Megan, from Lancashire in the UK, told UNILAD she finds herself spending ‘anywhere between £50-£100 altogether’ on her numerous pets after the tradition started when she was a child, when she and her siblings would sign their names to the presents bought for their many animals.
Similarly, Kacy, from Tennessee, finds herself treating up to 14 pets including cats, dogs, horses and donkeys; animals for which she has bought Christmas presents ever since she was a child.
Not only has Kacy ‘probably spent over $500’ on her dog alone this year, but she also goes to the extent of ‘individually wrapping’ each present, putting each pet’s name on them and hanging up dedicated stockings to put them in.
Check out the setup below – and note that only three of these stockings are for humans:
This Christmas, Kacy’s dog Alfred Pennyworth has been treated to ‘a super soft XL dog bed’, a number of plushy toys, a Harry Potter collar, a Gryffindor hoodie, a rope toy, a pack of squeaky balls and some Christmas-themed pyjamas, all of which were specially wrapped in ‘dog-themed wrapping paper’.

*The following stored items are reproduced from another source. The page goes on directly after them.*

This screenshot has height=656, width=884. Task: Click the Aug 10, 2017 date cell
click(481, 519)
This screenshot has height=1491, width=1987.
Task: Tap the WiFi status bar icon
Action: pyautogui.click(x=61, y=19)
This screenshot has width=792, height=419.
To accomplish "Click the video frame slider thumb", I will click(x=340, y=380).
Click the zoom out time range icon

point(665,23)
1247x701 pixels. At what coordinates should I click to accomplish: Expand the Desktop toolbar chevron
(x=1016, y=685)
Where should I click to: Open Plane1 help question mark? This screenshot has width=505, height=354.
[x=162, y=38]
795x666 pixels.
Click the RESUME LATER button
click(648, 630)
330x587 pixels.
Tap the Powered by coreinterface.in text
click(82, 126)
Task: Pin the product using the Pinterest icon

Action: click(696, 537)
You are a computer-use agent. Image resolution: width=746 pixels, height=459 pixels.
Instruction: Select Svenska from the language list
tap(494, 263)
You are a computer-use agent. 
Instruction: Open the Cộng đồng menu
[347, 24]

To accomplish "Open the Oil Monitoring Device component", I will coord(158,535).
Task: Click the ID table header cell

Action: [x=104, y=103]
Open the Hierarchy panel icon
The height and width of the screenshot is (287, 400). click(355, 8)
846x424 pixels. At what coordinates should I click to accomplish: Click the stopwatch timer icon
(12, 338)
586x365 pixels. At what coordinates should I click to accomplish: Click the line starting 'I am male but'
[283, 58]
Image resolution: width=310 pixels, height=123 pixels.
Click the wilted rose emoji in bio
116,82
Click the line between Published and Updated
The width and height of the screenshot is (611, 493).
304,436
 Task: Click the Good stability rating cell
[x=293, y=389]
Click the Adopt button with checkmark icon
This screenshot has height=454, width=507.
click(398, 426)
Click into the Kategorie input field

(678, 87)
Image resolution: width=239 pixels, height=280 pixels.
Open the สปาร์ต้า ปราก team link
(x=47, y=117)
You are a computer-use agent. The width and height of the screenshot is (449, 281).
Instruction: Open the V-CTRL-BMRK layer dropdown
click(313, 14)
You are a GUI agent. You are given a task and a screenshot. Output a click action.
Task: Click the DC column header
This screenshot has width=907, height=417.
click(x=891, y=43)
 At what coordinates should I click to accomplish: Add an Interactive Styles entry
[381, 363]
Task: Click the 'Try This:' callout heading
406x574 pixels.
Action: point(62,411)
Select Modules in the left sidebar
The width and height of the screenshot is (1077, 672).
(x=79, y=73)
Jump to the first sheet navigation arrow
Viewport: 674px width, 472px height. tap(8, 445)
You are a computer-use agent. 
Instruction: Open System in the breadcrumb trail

Meanwhile, Megan’s pets are gifted with ‘treats and chew toys’, as well as ‘new beds, cat trees or cages’ for the bigger animals.
Explaining her pricey purchases, 31-year-old Kacy said:
The bed was expensive, but he gets cold. He shivers. He insists on sitting beside me while I work. I got him the bed so he could be beside me and be warm too.
Yes, Christmas isn’t about material things. It’s about love, hope, family and Christmas spirit. I don’t buy things for myself. I buy things for my dog, or I make things. I’ve repaired old toys for him as a Christmas present. He will bring me broken toys or torn toys. I’ll fix them while he watches carefully.
Kacy has assured that Alfred ‘plays with every single one of his toys’ and that he’s ‘grateful’ for all of them, with his excitement at the prospect of having a new toy evident as he, like Frankie, unwraps his own gifts.
Sharing her opinion with both Kacy and Maddi, Megan agreed that her animals ‘appreciate the presents’, adding: ‘I’ve never known any of them to turn their nose up at the treats or new beds!’
Going above and beyond for her pets has prompted many of Kacy’s friends and family to call her a ‘great dog mom’, though she has admitted that some people also ‘laugh’ at the amount she does for her dog.
Megan, on the other hand, has found herself surrounded by like-minded people as she told UNILAD that her ‘family and friends also tend to buy the animals presents, so think it’s cute and it’s a happy little experience for us all.’
Admittedly we may never know for sure whether the animals really appreciate all the things owners do for them, let alone understand the concept of Christmas and presents, but when it comes to a holiday that’s all about sharing the love there’s no reason they shouldn’t be involved.